Some of us upgrade from that and use a steamer juicer. It has alot of pros vs cons.


----------



## Xdriver (Nov 18, 2009)

St Allie said:


> I have the breville 'juice fountain' the chute is large enough to take medium size apples whole.
> 
> It's a good sturdy machine with two speeds for soft or hard fruit and a good size motor on it.. Separates the pulp and the juice out. I just ferment the juice and chuck the pulp, makes it clear quicker and bypasses the seeds.
> 
> Allie



Thank you Allie..

That's the same juicer I wanna get.. The Elite model comes in stainless that will match great in our kitchen.. Sells for around US $249-$299..

I wanted a good juicer for our family anyway and figured why not try making wine with it too.

Sounds like seeds are a big deal... Maybe when I go to make a Apple wine or any with seeds, I can first remove seeds then juice.. More work but maybe good idea..

Thx again..


----------



## arcticsid (Nov 18, 2009)

Tom, guess you cant save the world, but at least we try.


----------



## smurfe (Nov 18, 2009)

My vote goes to the steam juicer as well. I love mine.


----------



## xdodge (Nov 25, 2009)

*Did I goof up ??*

I have about 10 Gallons of apple and 5 gallons of pear juice in my freezer that I juiced in my juicer this fall with the intention of making wine out of them. I put whole fruit in ( seeds and skin). I know the juicer rips through the fruit and I know it cuts up some of the seeds, but that is discarded with the pulp. 

 Can I still make wine out of it ???

> [Entries provided]
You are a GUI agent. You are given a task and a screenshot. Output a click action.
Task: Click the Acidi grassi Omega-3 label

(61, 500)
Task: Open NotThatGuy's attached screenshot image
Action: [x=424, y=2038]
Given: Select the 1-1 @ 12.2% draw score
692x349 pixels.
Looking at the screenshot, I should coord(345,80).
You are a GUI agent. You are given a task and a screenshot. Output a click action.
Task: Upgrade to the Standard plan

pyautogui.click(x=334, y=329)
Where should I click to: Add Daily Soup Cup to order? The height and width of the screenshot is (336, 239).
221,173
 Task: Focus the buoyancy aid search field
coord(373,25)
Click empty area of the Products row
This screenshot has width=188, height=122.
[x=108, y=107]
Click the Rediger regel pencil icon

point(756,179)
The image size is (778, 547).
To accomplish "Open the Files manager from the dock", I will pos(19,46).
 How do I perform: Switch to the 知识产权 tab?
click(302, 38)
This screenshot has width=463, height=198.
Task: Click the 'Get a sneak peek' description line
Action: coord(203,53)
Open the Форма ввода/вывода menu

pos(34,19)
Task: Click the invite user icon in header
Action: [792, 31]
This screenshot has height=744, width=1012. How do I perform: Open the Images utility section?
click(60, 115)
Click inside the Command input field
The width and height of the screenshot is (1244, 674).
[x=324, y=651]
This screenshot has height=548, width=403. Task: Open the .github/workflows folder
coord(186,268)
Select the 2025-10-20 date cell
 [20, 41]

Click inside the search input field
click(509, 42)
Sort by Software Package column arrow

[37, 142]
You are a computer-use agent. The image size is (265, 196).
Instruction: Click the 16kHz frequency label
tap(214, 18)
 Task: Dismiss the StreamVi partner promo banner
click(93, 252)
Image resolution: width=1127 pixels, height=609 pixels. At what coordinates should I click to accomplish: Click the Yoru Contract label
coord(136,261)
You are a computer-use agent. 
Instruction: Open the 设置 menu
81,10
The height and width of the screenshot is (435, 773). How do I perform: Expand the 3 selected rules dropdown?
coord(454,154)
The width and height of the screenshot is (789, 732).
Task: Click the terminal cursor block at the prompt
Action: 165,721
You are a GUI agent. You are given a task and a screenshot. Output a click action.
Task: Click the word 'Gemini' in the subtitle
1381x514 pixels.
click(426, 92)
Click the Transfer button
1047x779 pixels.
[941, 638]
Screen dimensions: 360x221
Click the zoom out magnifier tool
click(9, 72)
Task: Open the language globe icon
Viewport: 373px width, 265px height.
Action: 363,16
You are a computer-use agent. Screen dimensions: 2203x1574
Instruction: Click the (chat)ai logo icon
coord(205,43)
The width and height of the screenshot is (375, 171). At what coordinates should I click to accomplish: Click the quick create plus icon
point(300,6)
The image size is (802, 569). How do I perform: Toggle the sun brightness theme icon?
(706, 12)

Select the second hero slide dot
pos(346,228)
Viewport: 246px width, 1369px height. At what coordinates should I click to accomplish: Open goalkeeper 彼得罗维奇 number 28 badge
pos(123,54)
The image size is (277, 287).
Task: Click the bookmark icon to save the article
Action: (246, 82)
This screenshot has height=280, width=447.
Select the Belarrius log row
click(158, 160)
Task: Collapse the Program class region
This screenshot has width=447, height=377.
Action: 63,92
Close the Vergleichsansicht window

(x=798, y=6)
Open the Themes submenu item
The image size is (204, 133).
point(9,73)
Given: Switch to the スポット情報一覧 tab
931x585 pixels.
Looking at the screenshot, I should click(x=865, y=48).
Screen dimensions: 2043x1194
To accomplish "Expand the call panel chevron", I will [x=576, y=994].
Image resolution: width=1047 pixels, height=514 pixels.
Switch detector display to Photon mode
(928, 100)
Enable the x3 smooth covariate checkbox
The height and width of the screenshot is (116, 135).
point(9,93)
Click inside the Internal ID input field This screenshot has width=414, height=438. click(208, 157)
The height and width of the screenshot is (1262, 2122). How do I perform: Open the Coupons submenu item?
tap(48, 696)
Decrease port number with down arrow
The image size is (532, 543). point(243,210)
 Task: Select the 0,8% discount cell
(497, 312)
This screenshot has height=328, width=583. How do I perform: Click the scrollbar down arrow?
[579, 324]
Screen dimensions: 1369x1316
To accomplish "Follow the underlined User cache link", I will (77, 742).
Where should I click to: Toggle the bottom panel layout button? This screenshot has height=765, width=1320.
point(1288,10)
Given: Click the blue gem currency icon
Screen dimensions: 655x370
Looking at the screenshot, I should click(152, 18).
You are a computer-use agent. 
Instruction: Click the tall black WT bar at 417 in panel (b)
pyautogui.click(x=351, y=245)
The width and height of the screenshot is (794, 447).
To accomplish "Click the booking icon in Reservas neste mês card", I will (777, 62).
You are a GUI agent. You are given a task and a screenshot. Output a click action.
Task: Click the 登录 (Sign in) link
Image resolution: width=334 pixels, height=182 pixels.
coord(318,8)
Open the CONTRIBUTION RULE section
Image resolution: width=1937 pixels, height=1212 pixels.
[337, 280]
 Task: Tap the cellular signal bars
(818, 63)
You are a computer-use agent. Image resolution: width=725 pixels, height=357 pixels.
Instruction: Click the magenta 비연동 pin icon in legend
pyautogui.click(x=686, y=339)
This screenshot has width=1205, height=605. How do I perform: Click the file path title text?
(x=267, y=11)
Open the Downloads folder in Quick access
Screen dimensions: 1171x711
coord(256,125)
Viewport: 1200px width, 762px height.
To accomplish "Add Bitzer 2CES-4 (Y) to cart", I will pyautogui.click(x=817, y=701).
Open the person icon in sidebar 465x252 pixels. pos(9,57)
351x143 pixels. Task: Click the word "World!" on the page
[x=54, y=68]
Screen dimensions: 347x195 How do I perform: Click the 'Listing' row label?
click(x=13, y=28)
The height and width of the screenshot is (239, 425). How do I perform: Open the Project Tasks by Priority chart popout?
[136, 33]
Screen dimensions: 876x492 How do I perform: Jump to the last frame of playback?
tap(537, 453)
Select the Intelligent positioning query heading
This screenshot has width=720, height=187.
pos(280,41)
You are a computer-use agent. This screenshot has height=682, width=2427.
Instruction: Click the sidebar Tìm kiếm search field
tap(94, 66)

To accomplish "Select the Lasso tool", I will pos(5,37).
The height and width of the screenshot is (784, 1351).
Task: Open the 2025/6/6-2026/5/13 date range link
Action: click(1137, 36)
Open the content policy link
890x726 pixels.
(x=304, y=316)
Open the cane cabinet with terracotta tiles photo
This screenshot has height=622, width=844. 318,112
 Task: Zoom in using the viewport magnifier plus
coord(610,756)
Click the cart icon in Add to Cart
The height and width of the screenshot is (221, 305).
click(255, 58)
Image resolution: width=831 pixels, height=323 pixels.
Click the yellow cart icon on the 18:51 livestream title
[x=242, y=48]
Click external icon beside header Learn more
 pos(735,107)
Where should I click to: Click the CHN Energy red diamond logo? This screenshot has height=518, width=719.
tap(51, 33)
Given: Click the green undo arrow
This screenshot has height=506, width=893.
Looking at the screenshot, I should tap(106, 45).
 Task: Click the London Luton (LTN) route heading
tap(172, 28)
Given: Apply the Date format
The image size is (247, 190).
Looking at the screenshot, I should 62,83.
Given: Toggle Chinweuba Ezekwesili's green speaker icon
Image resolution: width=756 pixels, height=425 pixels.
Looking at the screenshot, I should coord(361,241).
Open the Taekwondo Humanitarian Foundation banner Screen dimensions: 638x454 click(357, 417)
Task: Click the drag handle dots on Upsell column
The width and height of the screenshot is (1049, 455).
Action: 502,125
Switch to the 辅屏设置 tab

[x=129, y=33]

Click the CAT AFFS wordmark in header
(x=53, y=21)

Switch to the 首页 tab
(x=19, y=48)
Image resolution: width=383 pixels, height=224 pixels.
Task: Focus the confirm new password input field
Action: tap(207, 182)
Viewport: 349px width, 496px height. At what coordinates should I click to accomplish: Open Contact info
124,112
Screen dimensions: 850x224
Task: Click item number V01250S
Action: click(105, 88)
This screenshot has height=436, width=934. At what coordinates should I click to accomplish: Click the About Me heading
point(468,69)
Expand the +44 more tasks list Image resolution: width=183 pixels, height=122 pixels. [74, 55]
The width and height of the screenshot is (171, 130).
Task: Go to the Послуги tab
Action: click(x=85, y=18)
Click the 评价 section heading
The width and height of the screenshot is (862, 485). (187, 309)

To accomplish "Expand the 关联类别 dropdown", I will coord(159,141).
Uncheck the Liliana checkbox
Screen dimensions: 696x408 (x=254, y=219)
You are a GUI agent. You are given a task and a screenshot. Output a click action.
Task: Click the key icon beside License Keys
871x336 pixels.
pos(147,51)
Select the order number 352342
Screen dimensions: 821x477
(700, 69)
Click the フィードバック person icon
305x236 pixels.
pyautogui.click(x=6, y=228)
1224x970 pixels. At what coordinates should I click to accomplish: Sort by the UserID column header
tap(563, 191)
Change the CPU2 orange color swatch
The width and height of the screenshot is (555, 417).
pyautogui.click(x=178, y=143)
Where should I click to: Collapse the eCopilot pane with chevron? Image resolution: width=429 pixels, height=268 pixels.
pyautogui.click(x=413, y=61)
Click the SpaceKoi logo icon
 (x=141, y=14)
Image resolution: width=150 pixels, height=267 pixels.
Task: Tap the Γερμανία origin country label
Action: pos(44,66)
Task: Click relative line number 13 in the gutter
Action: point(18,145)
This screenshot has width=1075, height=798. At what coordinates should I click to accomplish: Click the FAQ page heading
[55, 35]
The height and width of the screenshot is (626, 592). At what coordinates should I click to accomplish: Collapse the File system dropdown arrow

> [Brief]
Resume the forum thread about using juicers for winemaking, writing what comes after its last post.

> [Response to the exercise]
----------



## Tom (Nov 25, 2009)

Sure CAN !


----------



## Xdriver (Nov 25, 2009)

xdodge said:


> I have about 10 Gallons of apple and 5 gallons of pear juice in my freezer that I juiced in my juicer this fall with the intention of making wine out of them. I put whole fruit in ( seeds and skin). I know the juicer rips through the fruit and I know it cuts up some of the seeds, but that is discarded with the pulp.
> 
> Can I still make wine out of it ???



I don't see why not.. There's a lot of people say don't cause any little tiny seed particals that may of past threw could give bad flavors..

Just to be on the safe side I'm going to remove any seeds/stems and then run it threw the juicer.. 

Then if I want, I can add the pulp in with the juice and ferment away..


----------



## St Allie (Nov 25, 2009)

Xdriver said:


> Thank you Allie..
> 
> That's the same juicer I wanna get.. The Elite model comes in stainless that will match great in our kitchen.. Sells for around US $249-$299..
> 
> ...



You're welcome.

I have the stainless steel one.. bought it second hand for $60.. the people that sold it probably used it twice and then it sat on their shelf doing nothing.

If I put apples throught the food processor, I core them first. The juicer is a lot faster though.

Allie


----------



## Xdriver (Nov 25, 2009)

St Allie said:


> You're welcome.
> 
> I have the stainless steel one.. bought it second hand for $60.. the people that sold it probably used it twice and then it sat on their shelf doing nothing.
> 
> ...



Thank you agian Allie..

I'll be picking me up one Friday after Thxgiving and hoping to get a deal on it.. So far I can 20% off..Cool..!!!

Sounds like you got a killer deal on yours.. Sweet..!!!

Happy Thanksgiving!!!!!!!!!!!


----------



## St Allie (Nov 26, 2009)

We don't have thanksgiving in NZ.. 

I hope you thoroughly enjoy your holiday there.

Allie


----------



## bruno (Nov 26, 2009)

I bought a new steam juicer this year and have processed plumbs, apples, pears and blueberrys. I love the thing.


----------



## Xdriver (Nov 26, 2009)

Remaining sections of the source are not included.